Anna-Marie Ferguson was born in the historic New Forest of southern England and immigrated with her family to western Canada at the age of nine. Her life has since been divided between the two countries. Both the mediaeval roots and ancient woodlands of her birthplace - and the vast, wild landscapes of Canada are reflected in her art. As a self-taught artist she began her career with a British graphic design studio at the age of sixteen. It was her interest in history and mythology that led her to paint and later write about the characters of legend.

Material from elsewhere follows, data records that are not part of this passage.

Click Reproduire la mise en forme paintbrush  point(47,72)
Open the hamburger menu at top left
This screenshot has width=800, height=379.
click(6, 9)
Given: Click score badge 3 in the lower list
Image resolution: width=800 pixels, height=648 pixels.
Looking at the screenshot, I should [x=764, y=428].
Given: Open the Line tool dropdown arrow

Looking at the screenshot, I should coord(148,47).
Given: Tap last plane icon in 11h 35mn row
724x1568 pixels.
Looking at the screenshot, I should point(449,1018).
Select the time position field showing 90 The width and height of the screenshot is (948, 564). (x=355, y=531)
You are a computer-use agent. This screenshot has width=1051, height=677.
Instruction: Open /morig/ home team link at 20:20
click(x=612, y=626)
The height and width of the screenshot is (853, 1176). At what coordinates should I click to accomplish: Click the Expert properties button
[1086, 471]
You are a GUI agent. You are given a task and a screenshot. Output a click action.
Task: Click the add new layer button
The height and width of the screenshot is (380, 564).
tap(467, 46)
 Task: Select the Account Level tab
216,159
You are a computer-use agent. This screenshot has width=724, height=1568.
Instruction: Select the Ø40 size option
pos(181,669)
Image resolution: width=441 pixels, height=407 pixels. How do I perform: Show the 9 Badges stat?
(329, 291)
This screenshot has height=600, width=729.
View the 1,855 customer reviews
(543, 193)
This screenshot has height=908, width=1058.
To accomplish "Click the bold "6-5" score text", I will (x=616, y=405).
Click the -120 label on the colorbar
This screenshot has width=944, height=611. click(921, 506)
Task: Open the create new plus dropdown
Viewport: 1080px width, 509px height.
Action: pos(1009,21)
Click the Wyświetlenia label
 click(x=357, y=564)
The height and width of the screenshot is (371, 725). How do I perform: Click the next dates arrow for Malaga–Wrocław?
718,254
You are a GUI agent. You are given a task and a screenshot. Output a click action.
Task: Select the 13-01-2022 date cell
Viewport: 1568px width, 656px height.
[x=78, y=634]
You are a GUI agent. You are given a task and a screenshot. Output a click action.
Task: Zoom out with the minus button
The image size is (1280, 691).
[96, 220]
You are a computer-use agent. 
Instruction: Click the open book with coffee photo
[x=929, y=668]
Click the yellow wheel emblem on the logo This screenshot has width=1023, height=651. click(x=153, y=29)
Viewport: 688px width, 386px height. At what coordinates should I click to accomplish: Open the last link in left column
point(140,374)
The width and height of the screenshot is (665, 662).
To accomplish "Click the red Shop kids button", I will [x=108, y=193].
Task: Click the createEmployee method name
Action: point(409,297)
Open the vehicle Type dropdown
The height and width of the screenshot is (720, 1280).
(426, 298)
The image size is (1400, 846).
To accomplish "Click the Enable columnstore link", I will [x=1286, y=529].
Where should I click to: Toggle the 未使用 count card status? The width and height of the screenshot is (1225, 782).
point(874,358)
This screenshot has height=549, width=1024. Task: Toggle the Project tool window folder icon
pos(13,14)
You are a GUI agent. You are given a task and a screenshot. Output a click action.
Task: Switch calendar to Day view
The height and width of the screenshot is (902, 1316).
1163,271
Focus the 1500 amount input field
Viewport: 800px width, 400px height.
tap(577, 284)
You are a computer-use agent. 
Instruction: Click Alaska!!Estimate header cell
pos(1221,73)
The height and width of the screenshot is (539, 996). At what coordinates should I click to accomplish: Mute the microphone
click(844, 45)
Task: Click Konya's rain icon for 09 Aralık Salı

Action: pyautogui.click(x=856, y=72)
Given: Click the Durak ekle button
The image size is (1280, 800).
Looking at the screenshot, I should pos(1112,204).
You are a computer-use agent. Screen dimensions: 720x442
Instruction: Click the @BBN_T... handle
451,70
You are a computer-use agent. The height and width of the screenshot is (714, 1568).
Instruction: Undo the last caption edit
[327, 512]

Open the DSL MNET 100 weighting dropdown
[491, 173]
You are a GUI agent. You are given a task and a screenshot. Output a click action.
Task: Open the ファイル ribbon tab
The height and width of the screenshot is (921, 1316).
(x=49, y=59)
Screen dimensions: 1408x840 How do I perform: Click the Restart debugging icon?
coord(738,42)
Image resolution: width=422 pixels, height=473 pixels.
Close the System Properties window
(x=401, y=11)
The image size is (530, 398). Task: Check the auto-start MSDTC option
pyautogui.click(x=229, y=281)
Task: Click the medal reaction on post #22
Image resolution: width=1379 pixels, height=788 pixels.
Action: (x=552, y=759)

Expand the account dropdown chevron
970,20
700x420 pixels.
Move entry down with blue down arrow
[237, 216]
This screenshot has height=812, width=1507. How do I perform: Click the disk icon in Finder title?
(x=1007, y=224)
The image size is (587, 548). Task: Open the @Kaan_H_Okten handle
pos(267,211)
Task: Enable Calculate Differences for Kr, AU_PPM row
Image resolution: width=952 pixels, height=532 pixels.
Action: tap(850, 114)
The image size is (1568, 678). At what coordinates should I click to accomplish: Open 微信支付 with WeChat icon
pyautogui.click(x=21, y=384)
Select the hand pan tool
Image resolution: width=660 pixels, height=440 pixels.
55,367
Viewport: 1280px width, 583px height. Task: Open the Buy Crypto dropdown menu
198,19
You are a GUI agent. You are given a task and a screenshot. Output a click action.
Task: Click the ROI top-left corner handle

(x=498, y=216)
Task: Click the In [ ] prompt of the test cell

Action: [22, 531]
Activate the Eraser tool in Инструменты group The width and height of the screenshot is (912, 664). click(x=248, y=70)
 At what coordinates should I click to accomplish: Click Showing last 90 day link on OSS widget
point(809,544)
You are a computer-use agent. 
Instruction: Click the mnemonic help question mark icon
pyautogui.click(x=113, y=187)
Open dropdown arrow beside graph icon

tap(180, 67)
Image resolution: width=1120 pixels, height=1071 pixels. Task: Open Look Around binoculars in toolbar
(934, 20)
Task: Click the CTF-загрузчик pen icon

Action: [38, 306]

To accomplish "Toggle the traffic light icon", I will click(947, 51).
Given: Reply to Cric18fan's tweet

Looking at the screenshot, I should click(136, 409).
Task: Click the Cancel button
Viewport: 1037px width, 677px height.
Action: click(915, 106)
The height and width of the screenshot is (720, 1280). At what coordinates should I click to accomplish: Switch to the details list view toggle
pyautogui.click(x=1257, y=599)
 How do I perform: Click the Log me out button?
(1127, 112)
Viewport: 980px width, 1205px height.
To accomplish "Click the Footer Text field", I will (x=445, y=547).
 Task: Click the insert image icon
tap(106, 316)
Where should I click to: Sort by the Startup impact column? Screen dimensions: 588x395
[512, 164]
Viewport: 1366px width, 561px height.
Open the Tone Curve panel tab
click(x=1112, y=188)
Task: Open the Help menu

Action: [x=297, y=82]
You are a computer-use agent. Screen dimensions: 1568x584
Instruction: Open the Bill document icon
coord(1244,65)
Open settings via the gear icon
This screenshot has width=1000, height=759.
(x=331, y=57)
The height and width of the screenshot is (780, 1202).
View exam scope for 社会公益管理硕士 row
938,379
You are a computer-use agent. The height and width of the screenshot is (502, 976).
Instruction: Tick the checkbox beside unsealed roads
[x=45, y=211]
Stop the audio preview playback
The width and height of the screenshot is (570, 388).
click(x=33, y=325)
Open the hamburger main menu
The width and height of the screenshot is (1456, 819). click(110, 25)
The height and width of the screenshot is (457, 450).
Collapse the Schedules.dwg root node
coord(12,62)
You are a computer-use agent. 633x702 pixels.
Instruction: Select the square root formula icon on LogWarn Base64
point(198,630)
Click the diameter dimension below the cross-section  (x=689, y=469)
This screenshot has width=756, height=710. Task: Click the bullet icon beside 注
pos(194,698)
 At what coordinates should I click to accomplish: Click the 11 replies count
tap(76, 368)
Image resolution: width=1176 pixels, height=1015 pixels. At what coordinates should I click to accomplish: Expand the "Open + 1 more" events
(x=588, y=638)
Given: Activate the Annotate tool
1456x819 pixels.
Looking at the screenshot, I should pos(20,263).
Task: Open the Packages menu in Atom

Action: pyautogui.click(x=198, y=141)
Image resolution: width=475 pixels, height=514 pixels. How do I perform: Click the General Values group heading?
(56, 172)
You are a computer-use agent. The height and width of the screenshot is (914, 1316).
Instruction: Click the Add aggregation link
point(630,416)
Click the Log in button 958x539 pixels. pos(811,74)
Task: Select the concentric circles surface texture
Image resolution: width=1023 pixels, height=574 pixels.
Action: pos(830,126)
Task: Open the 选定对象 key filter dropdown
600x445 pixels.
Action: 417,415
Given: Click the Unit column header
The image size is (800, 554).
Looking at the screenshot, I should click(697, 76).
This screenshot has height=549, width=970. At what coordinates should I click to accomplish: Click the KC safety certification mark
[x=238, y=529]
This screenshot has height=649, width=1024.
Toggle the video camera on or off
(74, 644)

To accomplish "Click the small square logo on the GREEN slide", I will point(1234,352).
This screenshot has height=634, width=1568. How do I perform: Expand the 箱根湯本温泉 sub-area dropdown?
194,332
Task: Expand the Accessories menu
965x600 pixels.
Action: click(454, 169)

In her early twenties Anna-Marie both wrote and illustrated Legend the Arthurian Tarot and its accompanying book, A Keeper of Words, which retold the legends surrounding King Arthur. The work brought critical acclaim, multiple language translations and the coveted contract of illustrating Sir Thomas Malory’s classic Le Morte d’ Arthur, first published in 1485. Malory has long been a measure of artistic achievement - demanding of its illustrator in scope and diversity of subject such as battle, romance and the visionary nature of the Grail Quest. Ferguson’s illustrations went on to international acclaim and study among the rarified list of Malorian artists to include Sir William Russell Flint, Aubrey Beardsley and N.C. Wyeth. In 2006 Anna-Marie returned to the tarot with the special commission of The Llewellyn Tarot, a flagship title to celebrate the 100th anniversary of its publishing house. In her choice of projects, the opportunity to resurrect lesser known histories and mythologies is a consideration and the deciding factor in her committing to The Llewellyn Tarot which showcases the Celtic culture and history of Wales.
While drawing on many cultural and literary sources, Anna-Marie explains “The land itself is my first inspiration, and then the legends which grow out of it. The realistic treatment of landscape in a painting - light, figures, etc. - and the realistic depiction of the unreal creates a tension in an overlapping of worlds…Not fantasy in the typical sense removed from this world, nor the sterility that can come of photographic realism, but somewhere in-between...It is this borderland of mystic realism that I strive for, and the thrill of painting what cannot otherwise be seen.”
As classical watercolour, the paintings serve as book illustration and individual works of art, making for popular museum exhibits and additions to private art collections. Most recently Anna-Marie was nominated for the Lieutenant Governor of Alberta’s Award of Distinguished Artist.
Artistic work aside, in the past few years Anna-Marie has devoted much time to the welfare of wildlife (please see Unnatural Enemies: the War on Wolves, winner of the 2016 Genesis Award for international television documentary– awarded by Humane Society of the United States). While continuing to work for humane treatment of animals, she returns to her arts with an ambitious, original story set in the 14th century.